Procter & Gamble Adopts Same Sex Domestic Partnership Benefits

July 7, 2008 - 7:03 PM

(CNSNews.com) - Procter and Gamble (P&G) has joined a growing list of large American corporations offering domestic partnership benefits to homosexual employees.

In fact, according to the Human Rights Campaign (HRC), one of the nation's largest homosexual activist organizations, nearly 150 companies listed on the Fortune 500 now offer domestic partnership benefits, even though the actual number of workers looking to receive the benefits for their domestic partners is small.

The conservative group, Concerned Women for America (CWA) argues that by offering such benefits, corporations are acting "politically correct," even if it means "marriage is cheapened" in the process. The CWA also disputes assertions by the HRC that the cost of offering domestic partnership benefits is low.

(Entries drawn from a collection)
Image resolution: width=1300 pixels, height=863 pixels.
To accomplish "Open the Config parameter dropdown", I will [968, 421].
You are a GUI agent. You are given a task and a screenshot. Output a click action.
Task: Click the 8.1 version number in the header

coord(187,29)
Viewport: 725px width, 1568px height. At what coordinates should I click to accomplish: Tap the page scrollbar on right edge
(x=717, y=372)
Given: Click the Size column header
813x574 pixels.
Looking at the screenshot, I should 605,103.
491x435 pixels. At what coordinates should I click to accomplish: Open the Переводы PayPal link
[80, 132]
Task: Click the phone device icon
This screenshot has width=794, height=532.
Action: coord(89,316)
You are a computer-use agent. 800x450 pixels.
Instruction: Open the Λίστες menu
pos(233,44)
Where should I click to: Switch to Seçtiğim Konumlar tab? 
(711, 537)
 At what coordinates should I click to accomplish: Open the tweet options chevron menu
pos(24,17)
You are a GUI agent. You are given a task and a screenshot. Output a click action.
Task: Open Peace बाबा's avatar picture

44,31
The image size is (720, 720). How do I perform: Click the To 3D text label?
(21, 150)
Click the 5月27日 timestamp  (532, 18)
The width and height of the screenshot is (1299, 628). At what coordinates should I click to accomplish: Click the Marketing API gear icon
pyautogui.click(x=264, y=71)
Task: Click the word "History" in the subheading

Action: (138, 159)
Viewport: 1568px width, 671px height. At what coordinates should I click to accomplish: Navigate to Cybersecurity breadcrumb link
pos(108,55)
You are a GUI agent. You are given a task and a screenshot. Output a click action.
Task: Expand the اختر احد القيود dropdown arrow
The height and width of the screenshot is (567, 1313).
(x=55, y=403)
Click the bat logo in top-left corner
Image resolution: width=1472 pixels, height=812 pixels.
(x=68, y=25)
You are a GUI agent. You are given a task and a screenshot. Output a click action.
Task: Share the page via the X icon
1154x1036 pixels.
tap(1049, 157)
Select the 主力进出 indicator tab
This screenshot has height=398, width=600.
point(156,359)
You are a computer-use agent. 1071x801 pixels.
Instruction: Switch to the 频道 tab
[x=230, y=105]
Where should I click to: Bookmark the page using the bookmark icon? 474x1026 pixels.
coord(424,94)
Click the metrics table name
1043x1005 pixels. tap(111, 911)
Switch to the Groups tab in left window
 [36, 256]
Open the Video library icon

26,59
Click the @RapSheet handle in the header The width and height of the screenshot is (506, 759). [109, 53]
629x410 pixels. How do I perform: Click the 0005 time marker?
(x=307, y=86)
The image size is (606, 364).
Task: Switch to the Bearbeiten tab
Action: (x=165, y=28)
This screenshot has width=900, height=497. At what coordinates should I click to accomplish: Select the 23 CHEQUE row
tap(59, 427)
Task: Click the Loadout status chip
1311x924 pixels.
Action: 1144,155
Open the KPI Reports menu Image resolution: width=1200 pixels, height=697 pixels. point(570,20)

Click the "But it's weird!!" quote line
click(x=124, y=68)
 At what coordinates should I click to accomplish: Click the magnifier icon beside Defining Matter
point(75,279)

ABOUT THIS EXERCISE
In the news item on Procter & Gamble's partnership benefits, how many Fortune 500 companies does the Human Rights Campaign say now offer domestic partnership benefits?

EXPECTED OUTPUT
Nearly 150.